##### PROVIDED RECORDS #####
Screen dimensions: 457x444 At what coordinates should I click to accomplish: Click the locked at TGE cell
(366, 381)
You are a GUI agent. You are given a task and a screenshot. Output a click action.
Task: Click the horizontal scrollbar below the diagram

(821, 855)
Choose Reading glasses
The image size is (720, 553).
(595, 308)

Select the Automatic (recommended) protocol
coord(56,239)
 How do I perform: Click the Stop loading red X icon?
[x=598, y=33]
#####
##### PROVIDED RECORDS #####
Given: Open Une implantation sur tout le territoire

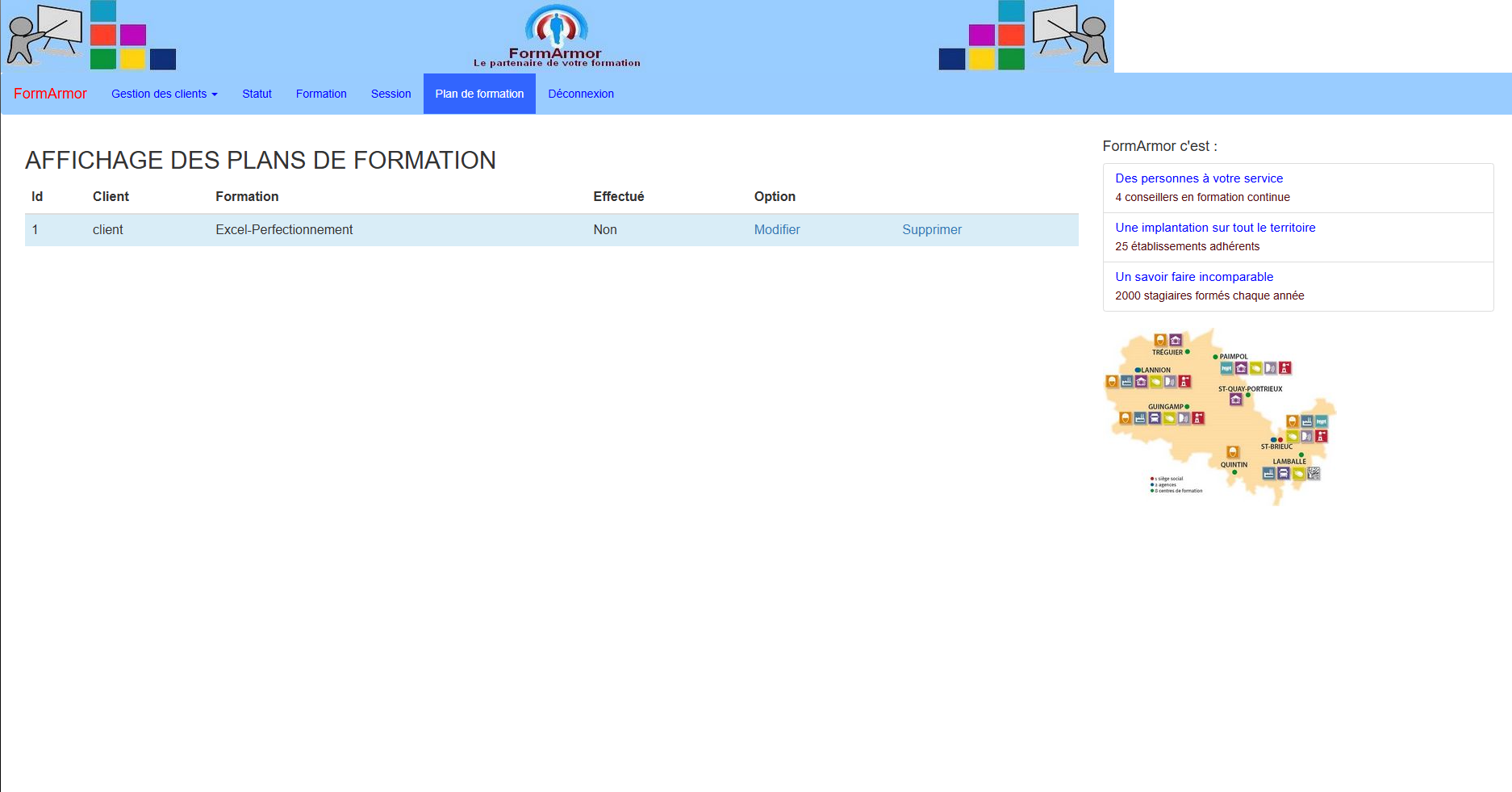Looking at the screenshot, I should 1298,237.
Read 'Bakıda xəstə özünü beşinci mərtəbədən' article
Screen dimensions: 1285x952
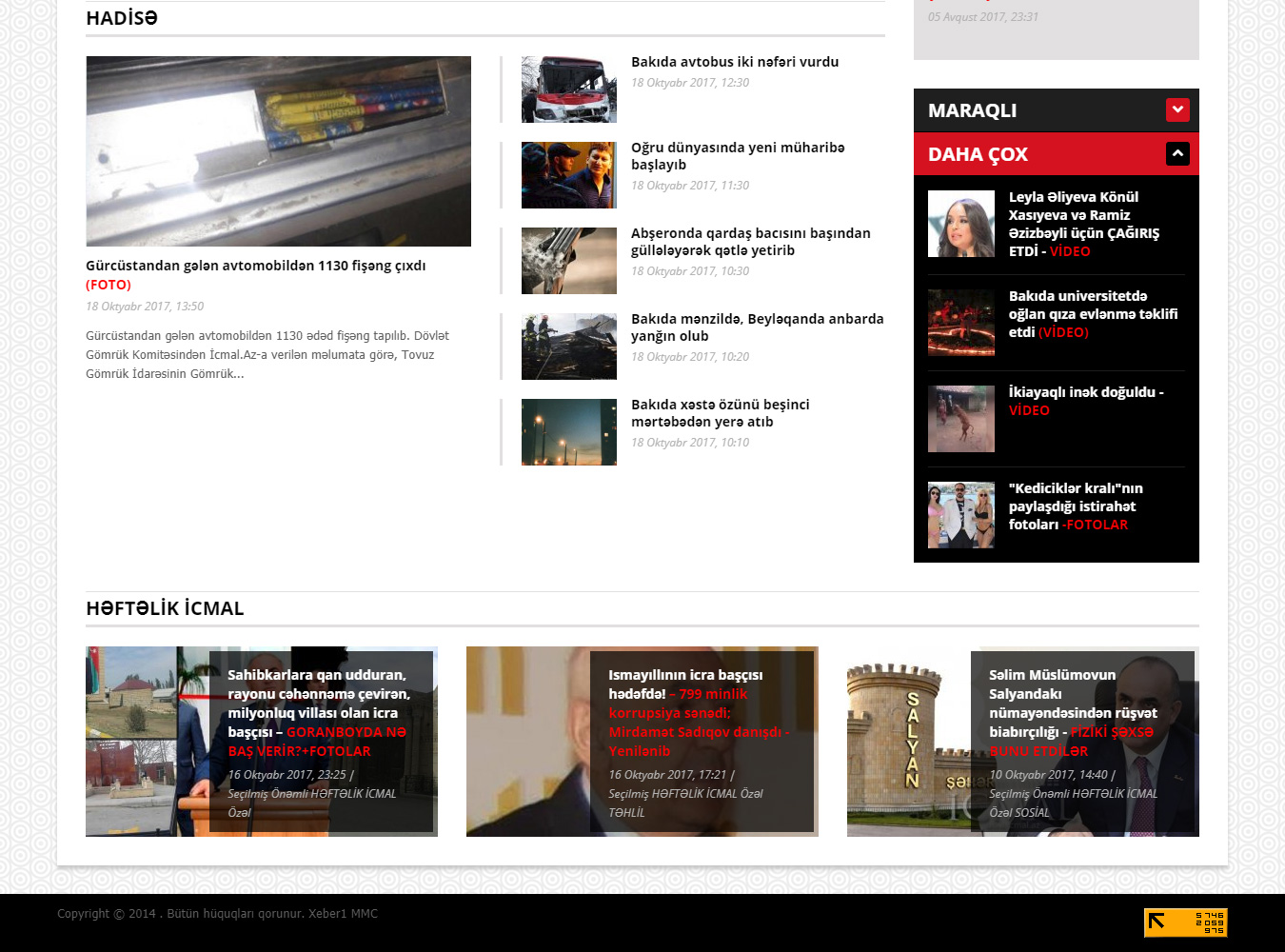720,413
#####
##### PROVIDED RECORDS #####
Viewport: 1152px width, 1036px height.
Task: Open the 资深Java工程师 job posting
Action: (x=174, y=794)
#####
EXERCISE PROMPT —
Copy exactly the stretch of data above from the line with "Screen dimensions: 457x444" through the line with "Choose Reading glasses", and omit all other lines.

THE ANSWER —
Screen dimensions: 457x444 At what coordinates should I click to accomplish: Click the locked at TGE cell
(366, 381)
You are a GUI agent. You are given a task and a screenshot. Output a click action.
Task: Click the horizontal scrollbar below the diagram

(821, 855)
Choose Reading glasses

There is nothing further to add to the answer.